MIGNON is a workflow for the analysis of RNA-Seq experiments, which not only efficiently manages the estimation of gene expression levels from raw sequencing reads, but also calls genomic variants present in the transcripts analyzed. Moreover, this is the first workflow that provides a framework for the integration of transcriptomic and genomic data based on a mechanistic model of signaling pathway activities that allows a detailed biological interpretation of the results, including a comprehensive functional profiling of cell activity. MIGNON covers the whole process, from reads to signaling circuit activity estimations, using state-of-the-art tools, it is easy to use and it is deployable in different computational environments, allowing an optimized use of the resources available.

Author summary

Currently, RNA massive sequencing RNA-seq is the most extensively used technique for gene expression profiling in a single assay. The output of RNA-seq experiments contains millions of sequences, generated from cDNA libraries produced by the retro-transcription of RNA samples, that need to be processed by computational methods to be transformed into meaningful biological information. Thus, a number of bioinformatic workflows and pipelines have been proposed to produce different types of gene expression measurements, including in some cases, functional annotations to facilitate biological interpretation. While most pipelines focus exclusively on transcriptional data, the ultimate activity of the resulting gene product also depends critically on its integrity.

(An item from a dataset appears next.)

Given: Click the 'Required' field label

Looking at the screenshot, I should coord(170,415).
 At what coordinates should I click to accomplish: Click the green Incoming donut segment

Although traditional hybridization-based transcriptomics methodologies (microarrays) miss this information, RNA-seq data also contains information on variants present in the transcripts that can affect the function of the gene product, which is systematically ignored by current RNA-seq pipelines. MIGNON is the first workflow able to perform an integrative analysis of transcriptomic and genomic data in the proper functional context, provided by a mechanistic model of signaling pathway activity, making thus the most of the information contained in RNA-Seq data. MIGNON is easy to use and to deploy and may become a valuable asset in fields such as personalized medicine.

This is a PLOS Computational Biology Software paper.

Introduction

Because of the plummeting in the cost of sequencing technologies during the last decade, RNA massive sequencing (RNA-seq) has become mainstream to study the transcriptome [1]. Currently, short-read sequencing technologies, typically producing outputs of 30 million reads per sample, are the most extensively used methodologies for gene expression profiling [2]. This pace of data generation requires computational processing to produce interpretable results. Thus, the use of pipelines to perform the different steps of transcriptomic data processing have become a widespread practice. The core of these is usually composed by spliced aligners as STAR [3], HISAT2 [4] or Rail-RNA [5], which map reads against a reference genome, or by pseudo-alignment tools as Salmon [6] or Kallisto [7], that directly obtain a quantification for the regions of interest using probabilistic models. Additionally, there are pipelines which are intended to be run by the user in local computers or high-performance environments, as QuickRNASeq [8], or interactively in cloud-based platforms, after uploading raw data to an external service, as BioJupies [9] or RaNA-Seq [10]. Typically, the interpretation of the experiment involves differential expression analysis, carried out using count based or linear models, with packages as edgeR [11], DESeq2 [12] or limma [13], followed by methods, such as over representation analysis [14] or the gene set enrichment analysis [15], to extract functional information from the obtained results.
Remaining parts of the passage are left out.